Dans les grandes lignes, le CAP propose également une diminution de l’importation de marchandises par bateau, dont les biens doivent respecter des normes écologiques et sociales. Il prévoit une réduction drastique de la flotte aérienne, notamment par l’interdiction des vols de courtes distances, des avions privés et d’autres formes d’aviation de luxe ou encore l’application d’une taxe pour ceux qui voyagent fréquemment. L’impact sur les emplois dans l’industrie aéronautique, tout comme dans d’autres secteurs polluants, nécessite la mise en œuvre de programmes de réinsertion professionnelle. Car la transition verte est créatrice d’emplois, notamment dans les énergies renouvelables, le social, le médical, l’agriculture biologique… La réduction du temps de travail est aussi une mesure nécessaire selon la GdC, comme la mise en place d’un congé parental rémunéré de douze mois.
Essor des énergies renouvelables
Dans le secteur de l’immobilier, les rénovations doivent augmenter afin de rendre tous les bâtiments neutres en CO2. Le plan prévoit aussi un moratoire sur de nouvelles constructions, exceptées celles nécessaires à la transition écologique ou qui stockent collectivement plus de CO2 qu’elles n’en émettent, ou encore les infrastructures publiques indispensables.
Si la décarbonisation risque d’engendrer une augmentation d’électricité avec la hausse des véhicules électriques et des pompes à chaleur, il s’agit dès lors d’accroître les apports en énergies renouvelables notamment grâce à la pose de panneaux photovoltaïques partout où c’est possible. Comme l’indique le CAP, la décarbonisation permettra de devenir indépendant des importations de gaz et de pétrole représentant «une source de dépenses avoisinant 252 milliards d’euros pour la Suisse ces quarante dernières années. A l’avenir, cette valeur ajoutée pourra être utilisée chez nous pour financer des milliers d’emplois utiles dans le secteur des énergies renouvelables.»

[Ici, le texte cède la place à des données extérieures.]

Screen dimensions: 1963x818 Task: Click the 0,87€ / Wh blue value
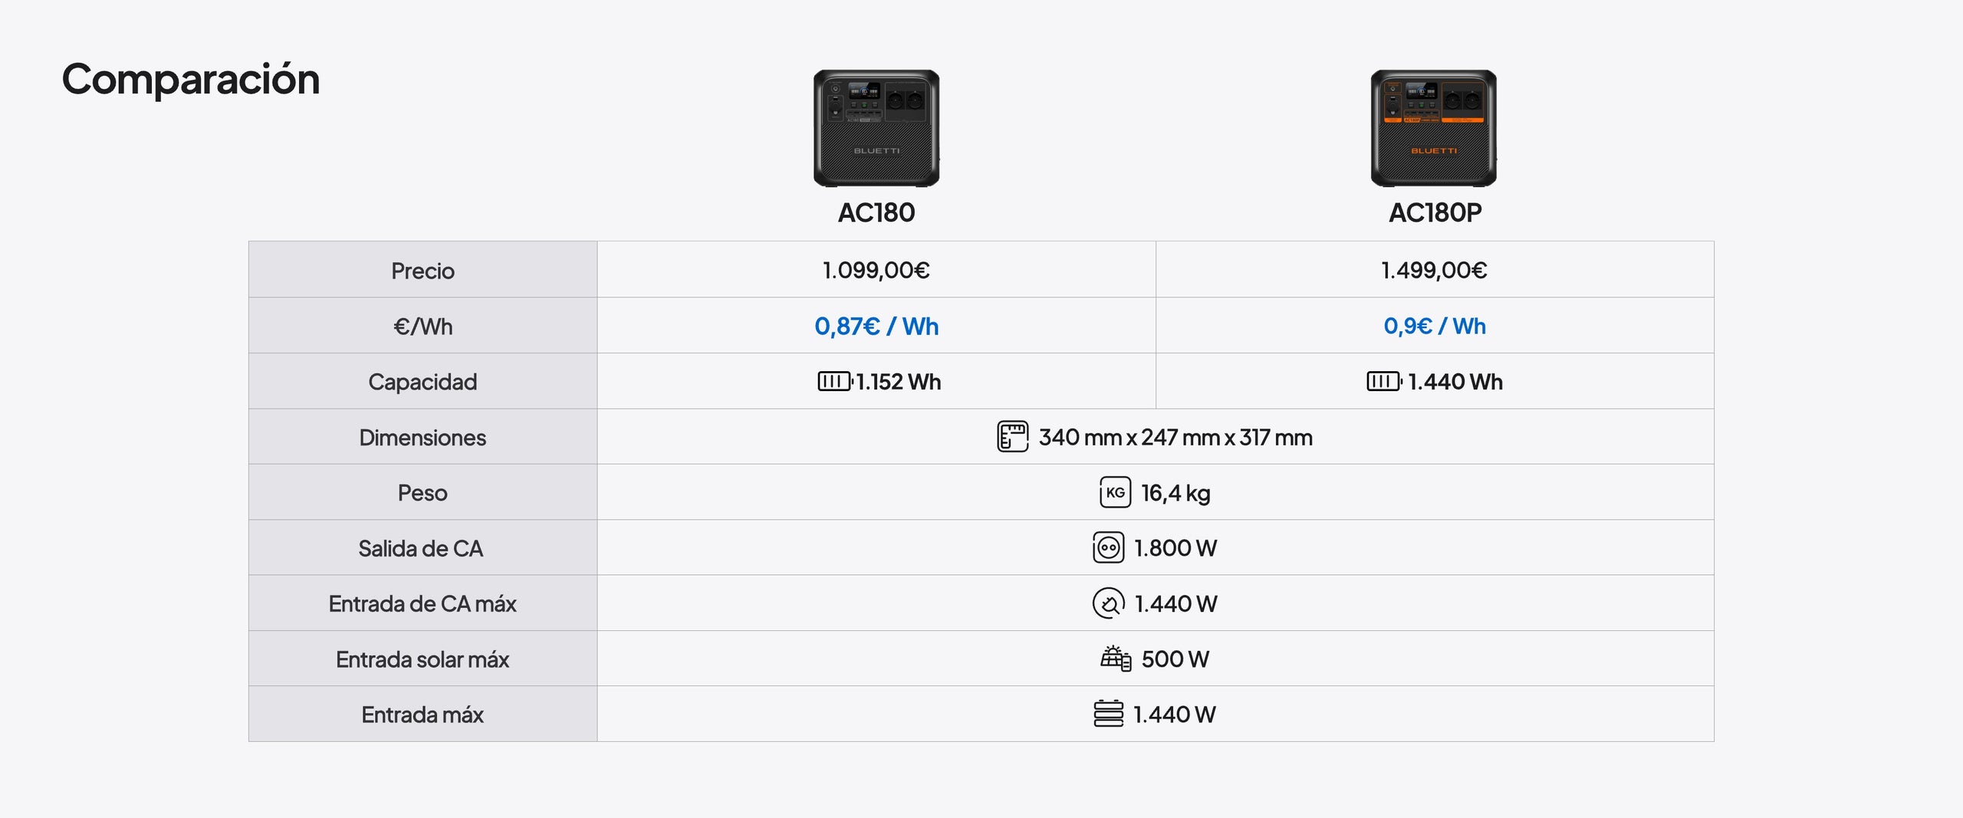[876, 327]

En complément, les technologies d’émission négative (NET) permettent de capter le CO2 ou de l’extraire. Ces NET déjà testées et utilisées aujourd’hui doivent être développées pour les émissions difficiles à éviter comme l’aviation, l’agriculture, la production de ciment...

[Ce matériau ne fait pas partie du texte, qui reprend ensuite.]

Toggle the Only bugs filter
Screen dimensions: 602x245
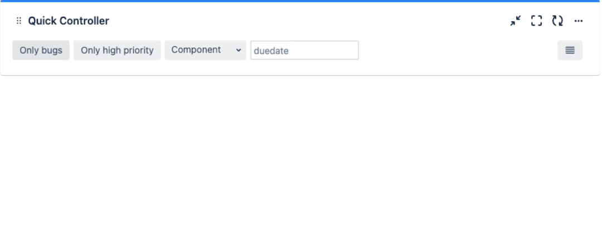[41, 50]
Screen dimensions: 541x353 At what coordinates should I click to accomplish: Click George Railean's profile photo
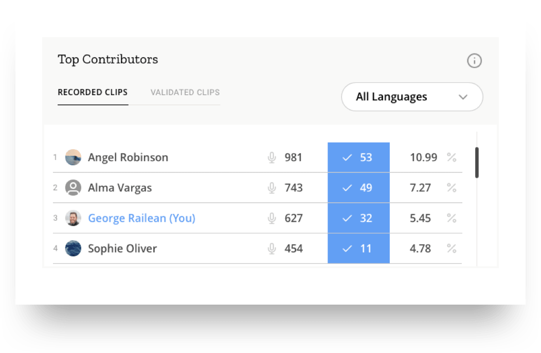(73, 218)
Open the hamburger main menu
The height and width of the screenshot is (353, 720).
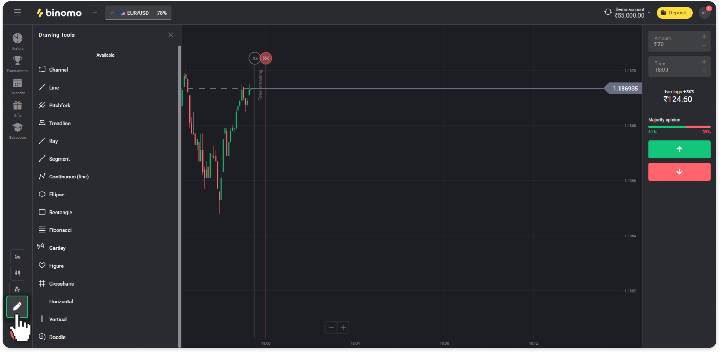pos(18,13)
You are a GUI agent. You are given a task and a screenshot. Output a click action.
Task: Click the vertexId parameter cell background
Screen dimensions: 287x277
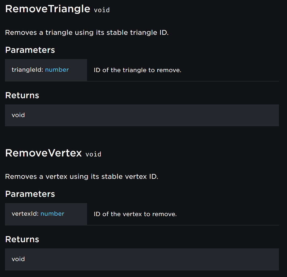(x=46, y=214)

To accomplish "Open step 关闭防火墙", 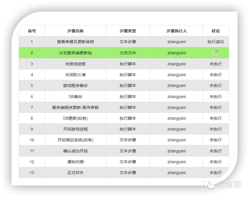I will (x=75, y=74).
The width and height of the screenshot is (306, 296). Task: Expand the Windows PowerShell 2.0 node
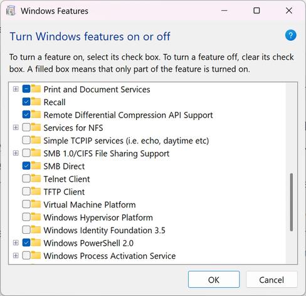click(x=16, y=243)
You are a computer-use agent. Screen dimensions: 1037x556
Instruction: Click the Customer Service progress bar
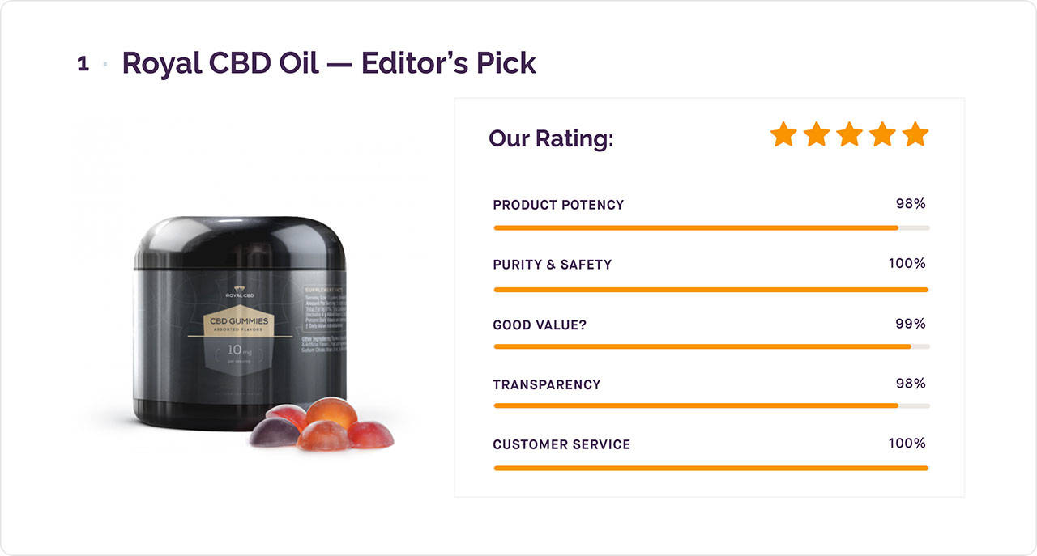[x=711, y=468]
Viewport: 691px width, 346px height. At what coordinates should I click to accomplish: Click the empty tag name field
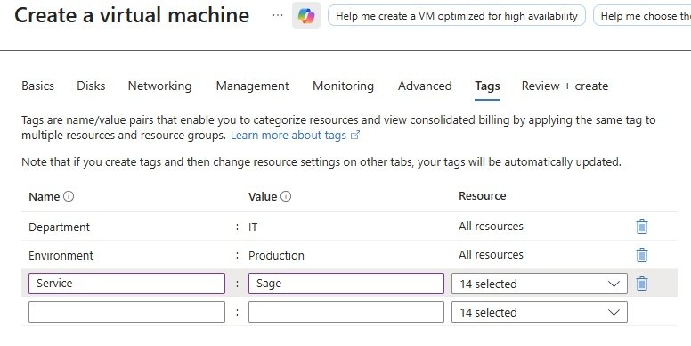click(x=126, y=312)
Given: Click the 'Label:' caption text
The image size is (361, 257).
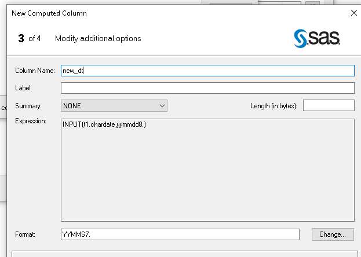Looking at the screenshot, I should click(23, 88).
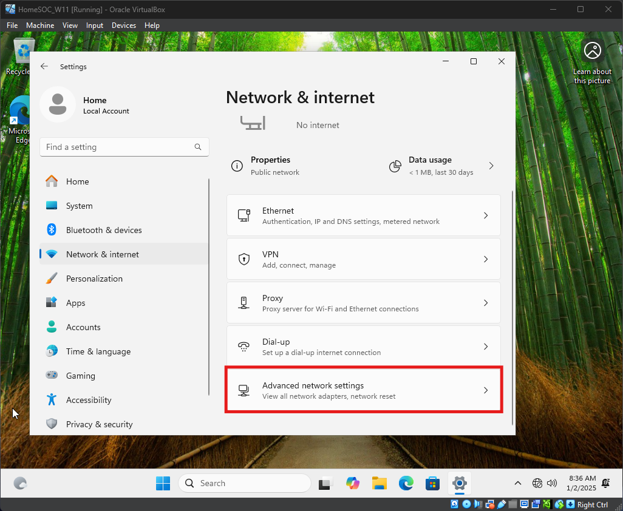Click the Accessibility icon in sidebar
This screenshot has height=511, width=623.
(x=52, y=400)
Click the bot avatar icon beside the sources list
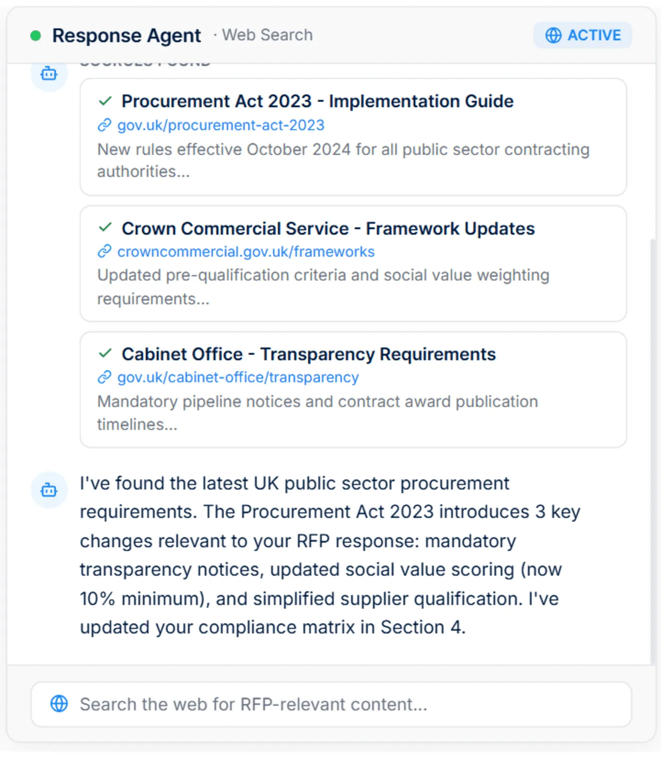Screen dimensions: 661x759 tap(49, 74)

Dans le secteur financier, le CAP rappelle le poids des institutions financières qui permettent notamment à l’industrie pétrolière de lever des capitaux et de «rester rentable malgré la concurrence des énergies renouvelables». Or, «la place financière a le pouvoir de faire avancer la transition de toute notre économie» si elle investit vers les secteurs et les entreprises respectueuses du climat.
«Il est tout simplement trop tard pour demander une décarbonisation progressive en douceur, souligne la GdC. En l’état actuel, nous nous dirigeons vers un réchauffement de 4 °C.» Et la Loi sur le CO2, même si elle est acceptée lors du référendum prévu cette année, ne suffira pas à infléchir la tendance.